Cliniquement, il se traduit par un tableau d’altération de l’état général associé à une
splénomégalie sensible, souvent volumineuse ; et des signes cliniques d’anémie. Sur le plan
biologique, l’anémie est souvent profonde (Hb <8g/dl) et associée à une pancytopénie par
hypersplénisme. La parasitémie est faible ou nulle, rendant nécessaire le recours à la PCR et à
la sérologie.
II.5.3 Facteurs de risque du paludisme grave de l’enfant
D’autres facteurs de risque de paludisme grave doivent être pris en compte et étudiés en
dehors des critères OMS précités.
L’étude de Ladhani et al. de 2007 mentionnait qu’un jeune âge <5 ans, le retard diagnostique
et l’absence d’immunisation sont susceptibles d’être des facteurs de risque de paludisme
grave [5]. Le retard diagnostique >1 jour était également identifié dans l’étude de Dubos mais
il était notifié comme seul facteur de risque indépendant lié à la gravité [40].

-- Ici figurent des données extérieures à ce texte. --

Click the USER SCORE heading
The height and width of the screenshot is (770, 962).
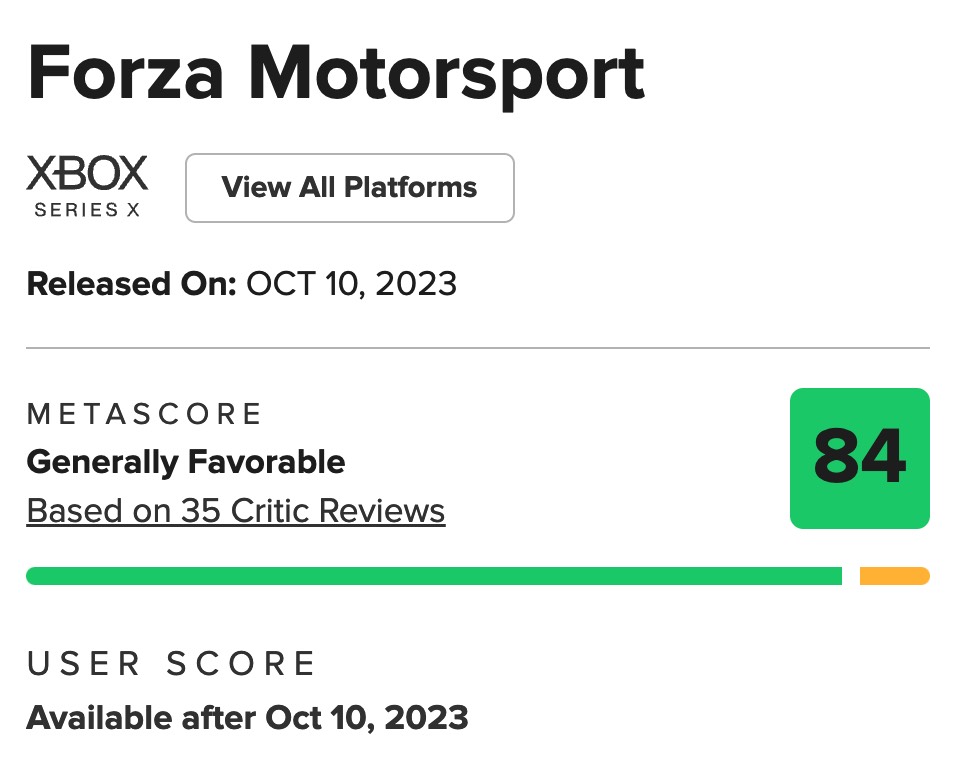(x=171, y=664)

Dans l’étude de Danis et al., les formes graves avaient en commun une contamination en
Afrique, un statut non immun et une chimioprophylaxie absente ou inadaptée [15].
Dans l’étude de Mornand, les facteurs indépendants prédictifs de survenue d’une forme grave
du paludisme étaient également le jeune âge, un séjour effectué dans un pays sahélien, ainsi
que l’absence de chimioprophylaxie pendant le séjour [36].
Les différences constatées selon le statut immun, l’âge, les zones de transmission et le
respect de la chimioprophylaxie montrent bien l’intérêt de l’évaluation des critères de
gravité en fonction des différents contextes épidémiologiques et cliniques.